(WHAT IS REQUIRED): With the pictures omitted, please transcribe exactly the lines beginning at the one that contains "This screenshot has" and ending with the last line of the records below.

EXERCISE INPUTS Block Start

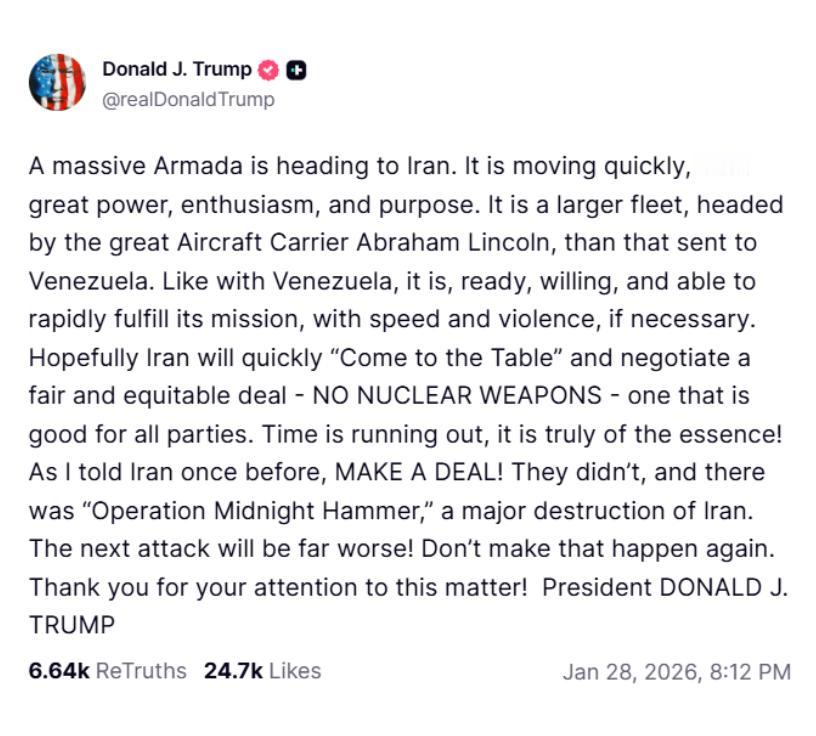Click the word "Likes" below the post

[295, 670]
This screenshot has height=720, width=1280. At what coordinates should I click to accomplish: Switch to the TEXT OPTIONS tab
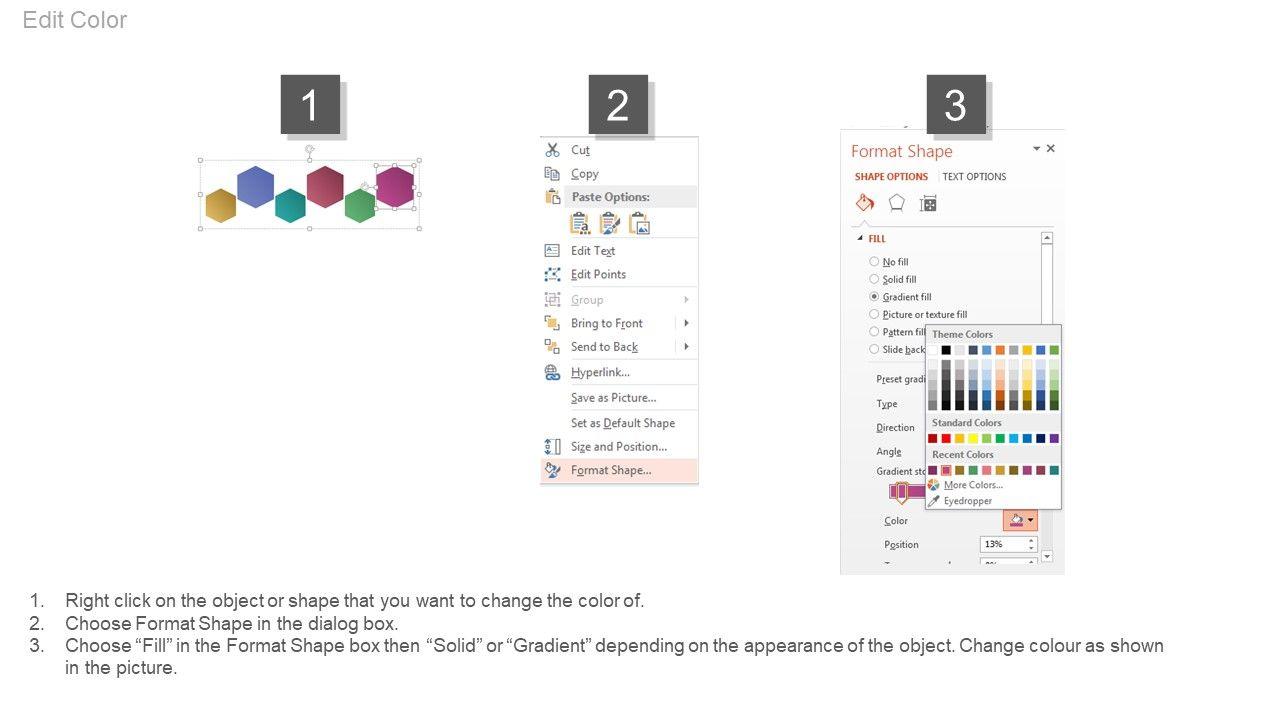pyautogui.click(x=974, y=177)
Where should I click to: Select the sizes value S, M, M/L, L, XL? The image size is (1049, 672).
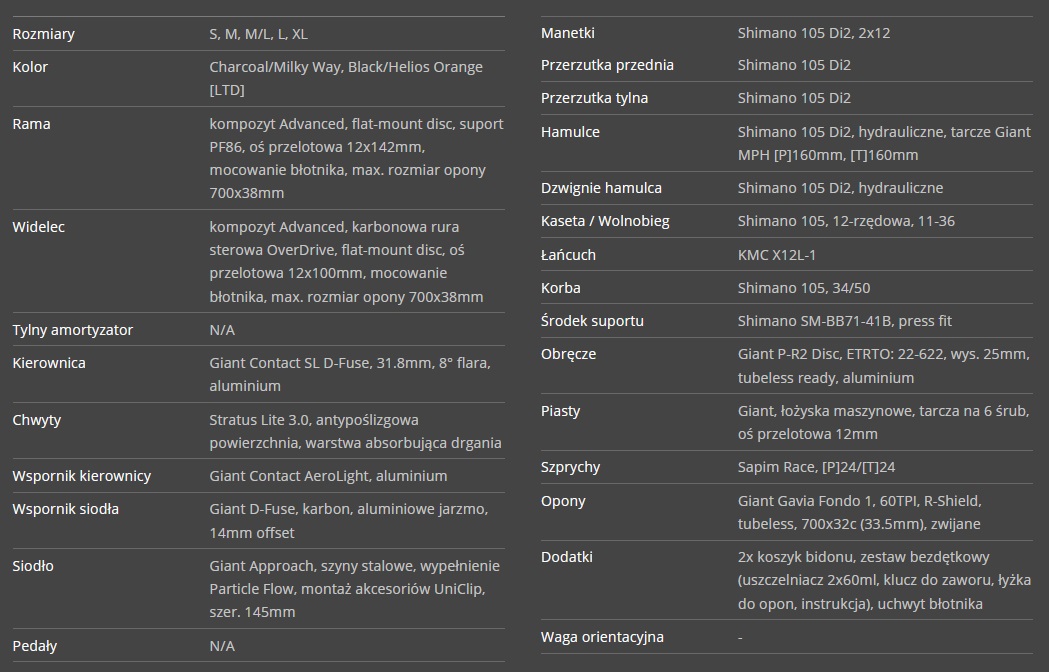tap(258, 34)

EXERCISE INPUTS Block End

(EXPECTED ANSWER):
This screenshot has height=720, width=1280. At what coordinates should I click to accomplish: Switch to the TEXT OPTIONS tab
pyautogui.click(x=974, y=177)
Where should I click to: Select the sizes value S, M, M/L, L, XL? The image size is (1049, 672).
tap(258, 34)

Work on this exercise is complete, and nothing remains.